- _Excerpt provided_

<<<<

Chef’s Favourite: The Pelican in Notting Hill, London
London has Michelin stars, food halls packed with vendors, and overpriced omakase that leaves you hungry. For us, it’s always been about the pubs. The ones that stick to their roots and the ones that take pub food and make it something worth remembering. Clapham for fun. Wimbledon for cozy. Wembley for Indian that makes your forehead sweat. But Notting Hill? That was the one we were most excited for.
Do we love the movie? Yes. Did we take a picture in front of the blue door? Also yes. But this wasn’t about nostalgia. We wanted to see if this affluent, postcard-perfect neighborhood was all for show or if it had real substance. And we’d heard the food scene was buzzing. One place in particular was on our radar. A gastropub with a reputation for British classics done differently…The Pelican.
We picked it because, if the hype were real, it would be casual but special. The kind of place where you can split a bottle of wine, steal a few bites off each other’s plates, and pretend you’re in a Richard Curtis film (if you’re lucky).

>>>>

- _Challenges_
**1.** Copy the Pelican review from "Do we love the" up to and including "done differently…The Pelican.", renaming "blue door" as "green door".
**2.** Translate this sentence from the Pelican review into Spanish: "We wanted to see if this affluent, postcard-perfect neighborhood was all for show or if it had real substance."
Nothing in the material is needed.

- _Information supplied_

<<<<

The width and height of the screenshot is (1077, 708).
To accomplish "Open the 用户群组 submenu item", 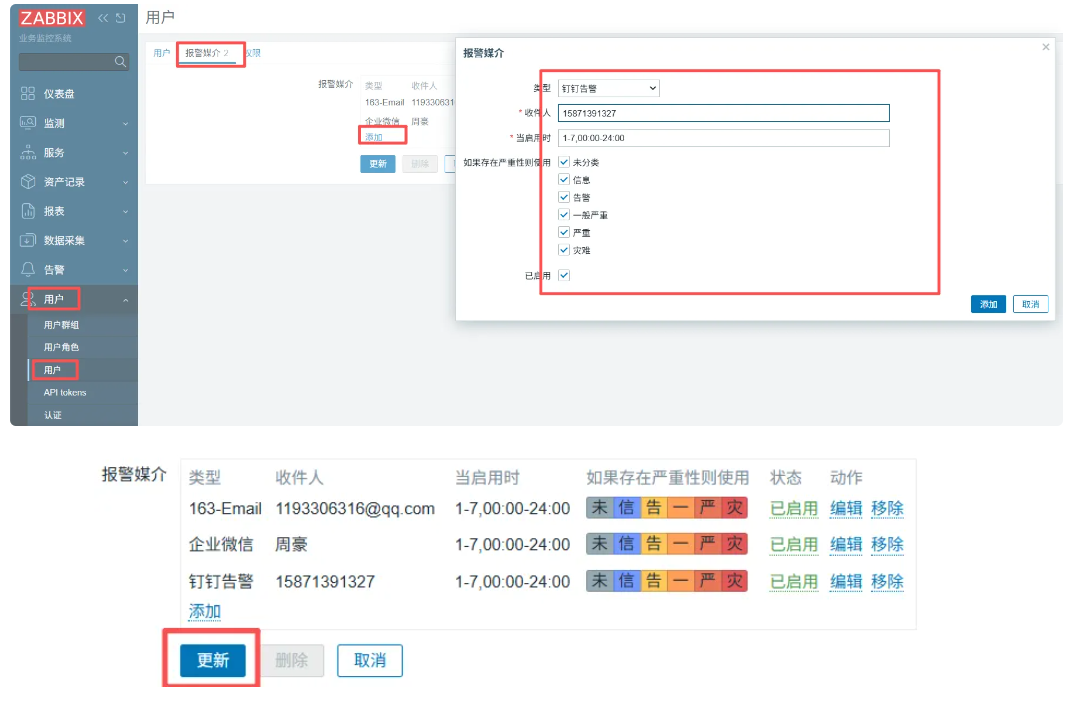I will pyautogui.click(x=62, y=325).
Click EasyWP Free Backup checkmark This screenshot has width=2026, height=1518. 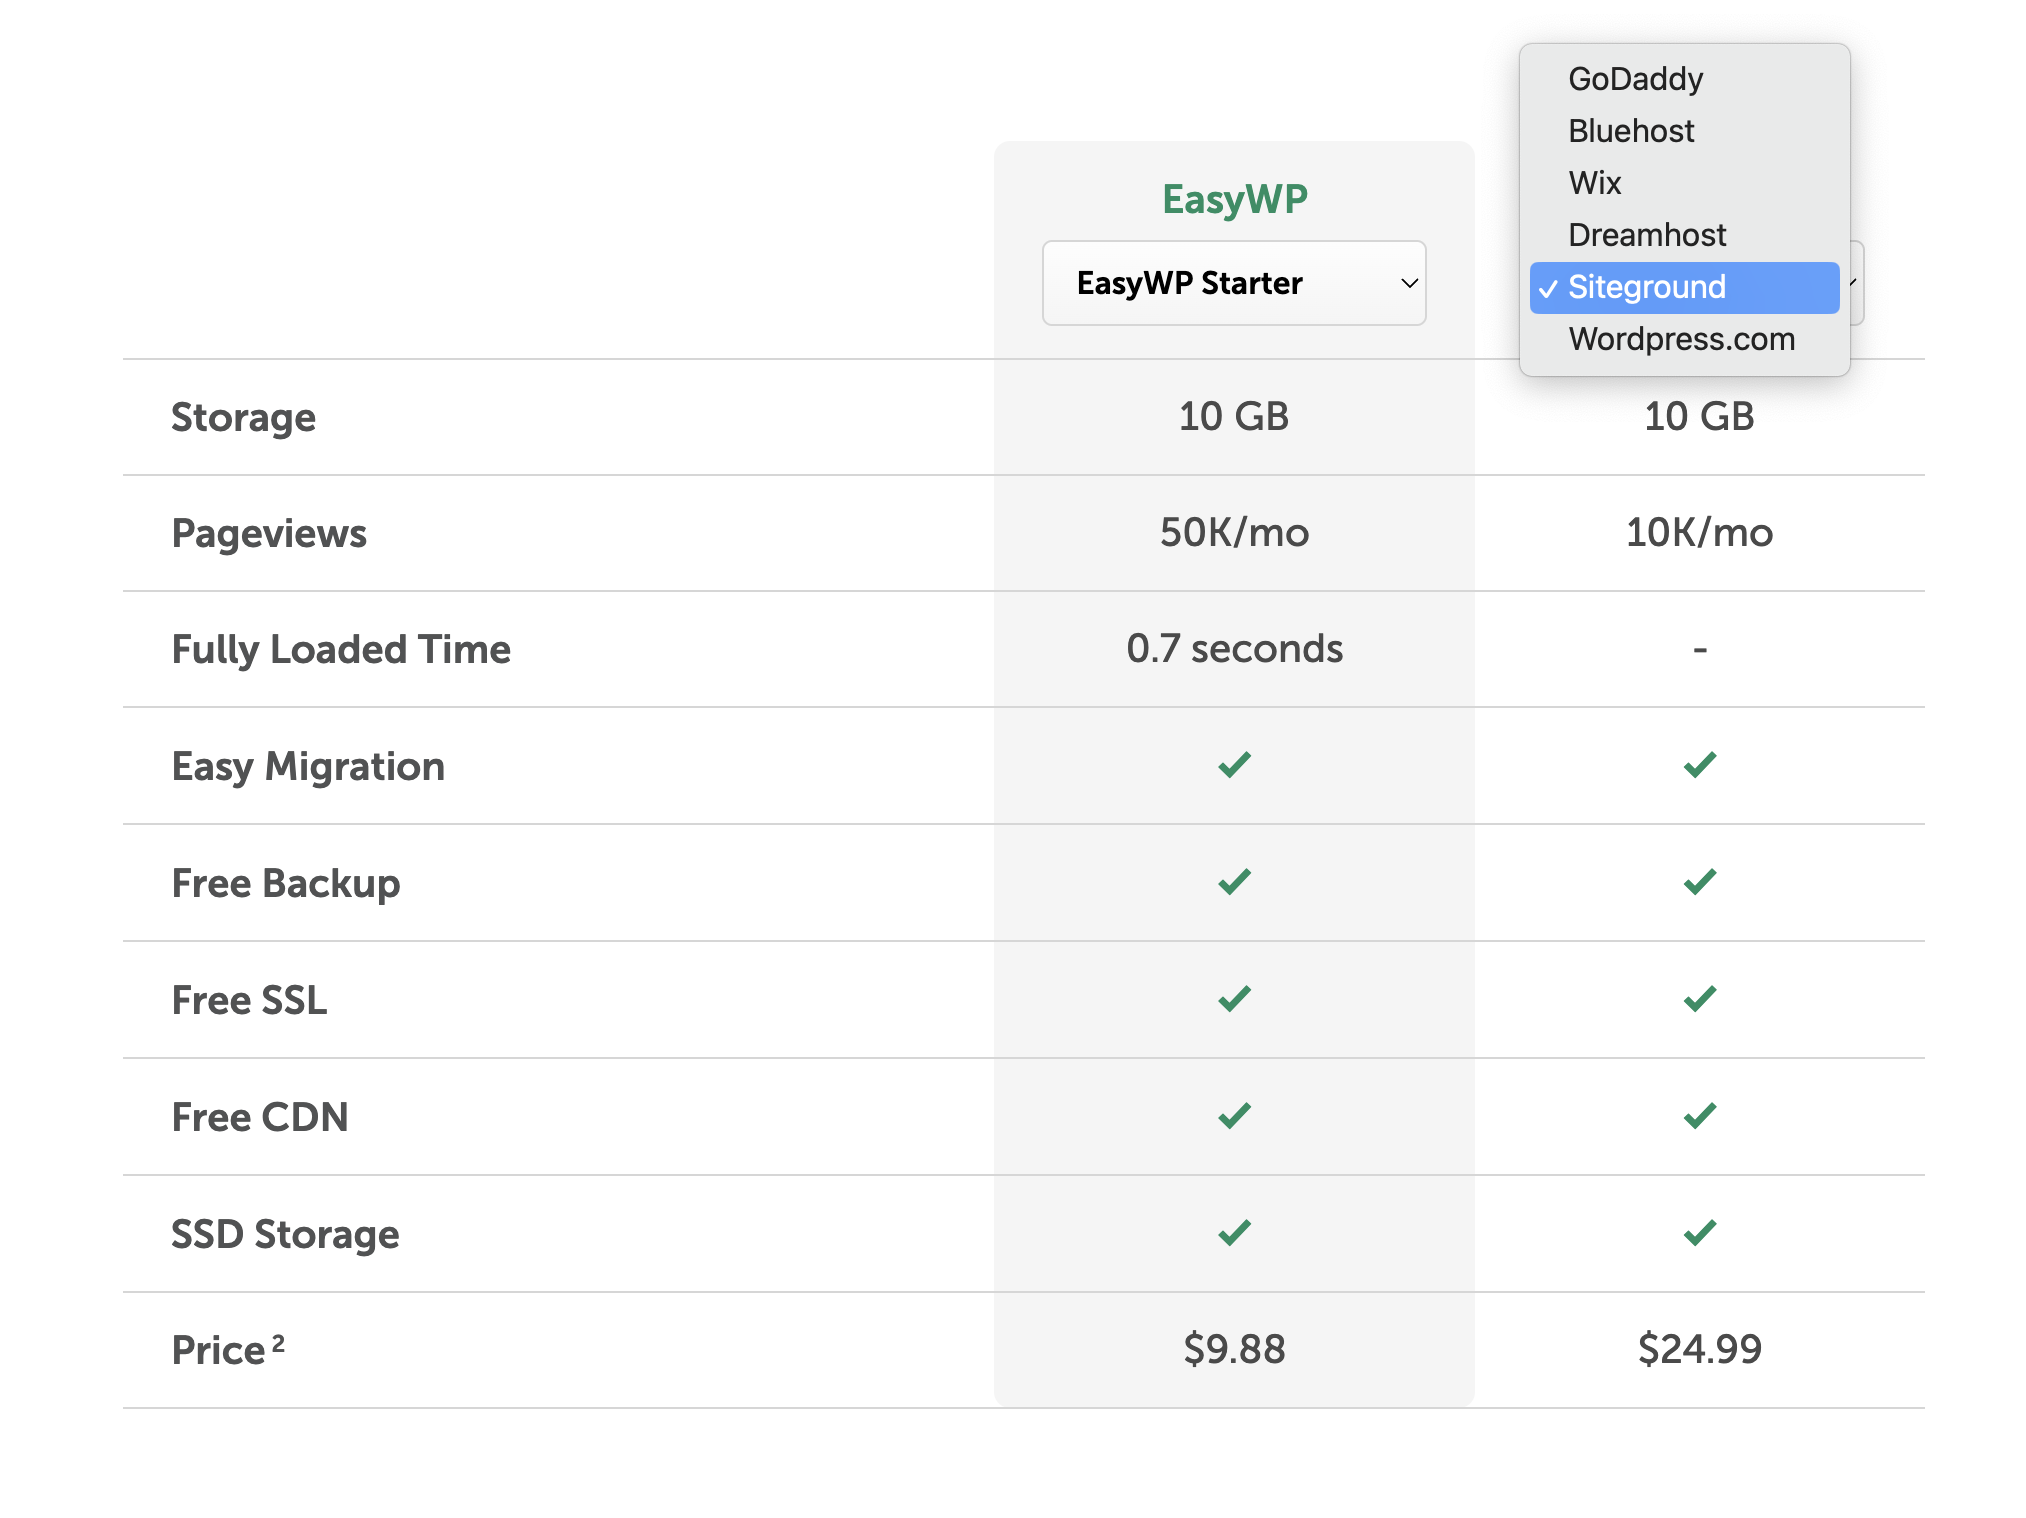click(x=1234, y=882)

>>>>

- _Worked solutions_
**1.**
Do we love the movie? Yes. Did we take a picture in front of the green door? Also yes. But this wasn’t about nostalgia. We wanted to see if this affluent, postcard-perfect neighborhood was all for show or if it had real substance. And we’d heard the food scene was buzzing. One place in particular was on our radar. A gastropub with a reputation for British classics done differently…The Pelican.

**2.** Queríamos ver si este barrio acomodado, perfecto como una postal, era pura fachada o si tenía verdadera sustancia.